[RECORD EXTRACTS Boundary: Start]

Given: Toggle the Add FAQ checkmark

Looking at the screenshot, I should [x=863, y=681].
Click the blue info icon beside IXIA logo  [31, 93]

[RECORD EXTRACTS Boundary: End]
[RECORD EXTRACTS Boundary: Start]

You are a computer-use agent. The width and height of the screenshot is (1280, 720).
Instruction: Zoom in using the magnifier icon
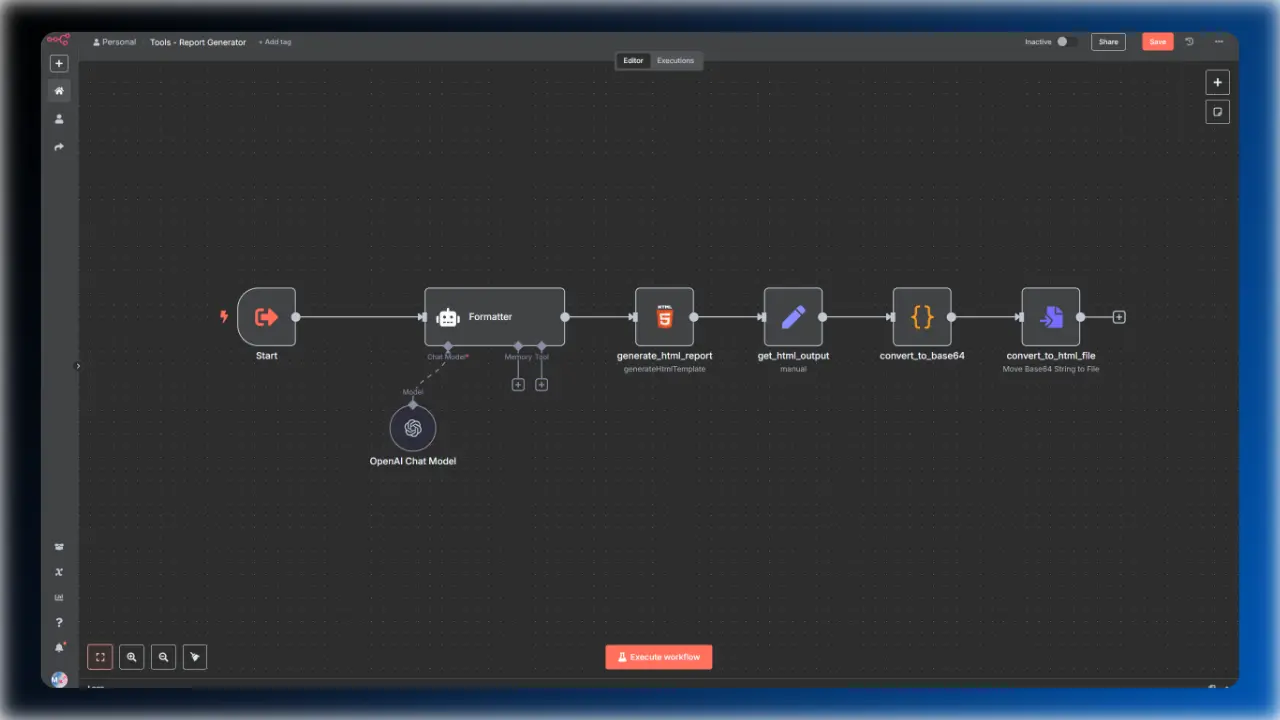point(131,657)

[RECORD EXTRACTS Boundary: End]

# [WHAT THE TASK REQUIRES]
Copy the records above exactly, beginning at the line that contains "Given: Toggle the Add FAQ checkmark" and stopping after the line that contains "Click the blue".

# [WRITTEN REPLY]
Given: Toggle the Add FAQ checkmark

Looking at the screenshot, I should [x=863, y=681].
Click the blue info icon beside IXIA logo  [31, 93]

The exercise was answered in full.